**Textauszug**
================================

Ein Feuerwerk in einer Straße
© GHart / Adobe Stock
Der funkelnde Weihnachtsbaum erinnert nur noch vage an die besinnlich ruhigen Feiertage. Denn jetzt bilden sich Schlangen vor Discountern und Baumärkten: Alle wollen Böller, Raketen und Co. Was im vergangenen Jahr verboten war, flammt 2022 vermutlich umso pompöser wieder auf. Ist Feuerwerk an Silvester eine unbrechbare Tradition oder einfach nur sinnlose Böllerei?

Ab dem 29. Dezember 2022 darf in Deutschland für drei Tage Feuerwerk verkauft werden. Tatsächlich erstmals wieder seit drei Jahren. Während der Corona-Pandemie herrschte ein Verkaufsverbot. Das Hauptargument: Durch Corona war das Gesundheitssystem bereits maßlos überlastet, dazu sollten nicht noch zahlreiche Verletzungen durch Böller kommen, die in der Hand explodieren oder aus Versehen beim Nachbarn vor den Füßen gelandet sind.

Woher kommt der Brauch, Feuerwerk zu Silvester abzubrennen?

Aber woher kommt der Brauch überhaupt, bunte Pyrotechnik in die Luft zu ballern? Diese Art, das alte Jahr zu verabschieden und das neue mit Freuden zu begrüßen, geht in Europa bereits auf germanische Bräuche zurück. Die Tradition sollte mit Lärm und Lichtern böse Geister vertreiben. Anstelle von Sprengkörpern nutzten sie zunächst Töpfe, Rasseln, Trommeln und Trompeten. Auch die Kirchenglocken machten gegen die bösen Geister mobil. Später fielen auch vereinzelt Schüsse.

Die Tradition, Feuerwerk zu nutzen, soll aus dem China des frühen 12. Jahrhunderts stammen, so der NDR. 1379 soll es in Italien das erste Feuerwerk in Europa gegeben haben. 1506 dann das Erste in Deutschland. Die Nutzung von Sprengstoff zum Jahreswechsel ist also bereits eine Jahrhunderte alte Tradition. Ist sie deswegen unbrechbar?

Über die Hälfte der Deutschen sehen Feuerwerk mittlerweile kritisch

Zwei Silvester war das Abbrennen von Feuerwerk verboten und tatsächlich wäre es für die Mehrheit in Deutschland kein Problem, auf die lauten Explosionen auch weiterhin zu verzichten. Nicht alle scheinen der "Das war schon immer so"-Tradition nachzueifern. Für 25 Prozent der Befragten der "Statista Global Consumer Survey" ist das Böllern jedoch unabdingbar. Ein Drittel der Befragten sehen das bunte und laute Spektakel kritisch und finden, dass es aufgrund der Umwelt (38 Prozent) und der Tiere (37 Prozent) unverantwortlich ist. Weitere 30 Prozent finden es schlicht zu teuer.

================================

**Gegebene Informationen**
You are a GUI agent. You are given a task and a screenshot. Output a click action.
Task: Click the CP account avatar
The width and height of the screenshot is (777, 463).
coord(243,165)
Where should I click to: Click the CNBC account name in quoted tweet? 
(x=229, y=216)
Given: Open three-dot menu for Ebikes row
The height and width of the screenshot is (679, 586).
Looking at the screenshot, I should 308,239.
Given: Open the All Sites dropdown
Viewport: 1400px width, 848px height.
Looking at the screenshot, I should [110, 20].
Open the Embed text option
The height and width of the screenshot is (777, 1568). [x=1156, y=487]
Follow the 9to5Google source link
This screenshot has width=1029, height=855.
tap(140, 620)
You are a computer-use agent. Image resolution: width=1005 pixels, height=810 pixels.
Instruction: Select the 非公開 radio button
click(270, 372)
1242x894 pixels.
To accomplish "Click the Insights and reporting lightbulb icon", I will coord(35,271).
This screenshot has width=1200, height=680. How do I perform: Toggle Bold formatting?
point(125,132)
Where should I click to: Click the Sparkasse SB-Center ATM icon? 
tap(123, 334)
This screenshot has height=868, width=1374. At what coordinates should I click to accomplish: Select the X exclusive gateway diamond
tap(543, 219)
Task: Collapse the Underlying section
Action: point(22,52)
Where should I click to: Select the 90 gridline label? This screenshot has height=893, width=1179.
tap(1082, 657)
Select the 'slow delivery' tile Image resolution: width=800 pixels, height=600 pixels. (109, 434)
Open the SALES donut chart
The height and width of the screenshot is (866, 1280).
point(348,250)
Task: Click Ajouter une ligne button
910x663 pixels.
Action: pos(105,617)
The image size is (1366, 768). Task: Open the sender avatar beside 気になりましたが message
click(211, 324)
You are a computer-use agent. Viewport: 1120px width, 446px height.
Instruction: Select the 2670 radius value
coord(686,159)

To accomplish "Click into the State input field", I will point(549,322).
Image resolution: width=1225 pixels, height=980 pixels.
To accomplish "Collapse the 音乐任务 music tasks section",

================================

**Aufgabenstellung**
Setzen Sie den Textauszug über das Feuerwerk an Silvester im Anschluss an seinen letzten Satz fort. Die Einträge sind hierfür ohne Bedeutung.

**Lösung**
"Der erste Januar ist der Tag mit der höchsten Feinstaubbelastung im gesamten Jahr", sagt Ute Dauert, Expertin für Luftqualität vom Umweltbundesamt (UBA), dem WDR. Es würden jährlich rund 2.050 Tonnen Feinstaub durch das Abbrennen von Feuerwerkskörpern freigesetzt werden. Der größte Teil davon (rund 75 Prozent) in der Silvesternacht. Schaut man sich die Gesamtbelastung an Feinstaub an, betont der Bundesverband für Pyrotechnik, dass der Anteil pro Jahr, den Feuerwerkskörper ausmachen, lediglich bei 0,7 Prozent liege – das Umweltbundesamt spricht von knapp einem Prozent.

Feinstaub und massig Müll verschmutzen die Umwelt

Doch nicht nur der Feinstaub – der am 1. Januar teilweise so schwer wie eine Nebelwand in der Luft hängt – belastet die Umwelt, auch die Verpackungen und Plastikteile an den Sprengstoffen. Raketen haben häufig Plastikkappen, die mit in die Luft gejagt werden und irgendwo in der Umwelt wieder runterkommen und sich zu Mikroplastik zersetzen. Abgebrannte Feuerwerkskörper gehören in den Restmüll, werden aber von vielen einfach achtlos liegengelassen. Nicht abgebrannte Böller oder Blindgänger müssen sogar im Sondermüll entsorgt werden. 2018 fielen am Neujahrstag rund 200 Tonnen Silvesterabfall allein in den fünf größten deutschen Städten an (Berlin, Hamburg, München, Köln und Frankfurt am Main).

Wer selbst ein Tier zu Hause hat, weiß wahrscheinlich, dass die Tage rund um Silvester meist kein Zuckerschlecken sind. Ob Haus-, Nutz- oder Wildtiere für keinen ist das Gedonner und Geblitze ein schönes Erlebnis. Pferde und Kühe, die auf Weiden gehalten werden, könnten in Panik geraten, ebenso wie Wildtiere. Vögel sind teilweise so verschreckt, dass sie fluchtartig die Stadt verlassen und nicht mehr wiederkehren. Nicht nur Menschen können direkte Verletzungen von Böllern davon tragen, auch Tiere. Der Lärm kann zu Gehörschäden führen. Ein achtlos auf die Wiese geworfener Sprengsatz kann einen Igel oder ein anderes Tier schwer verletzten.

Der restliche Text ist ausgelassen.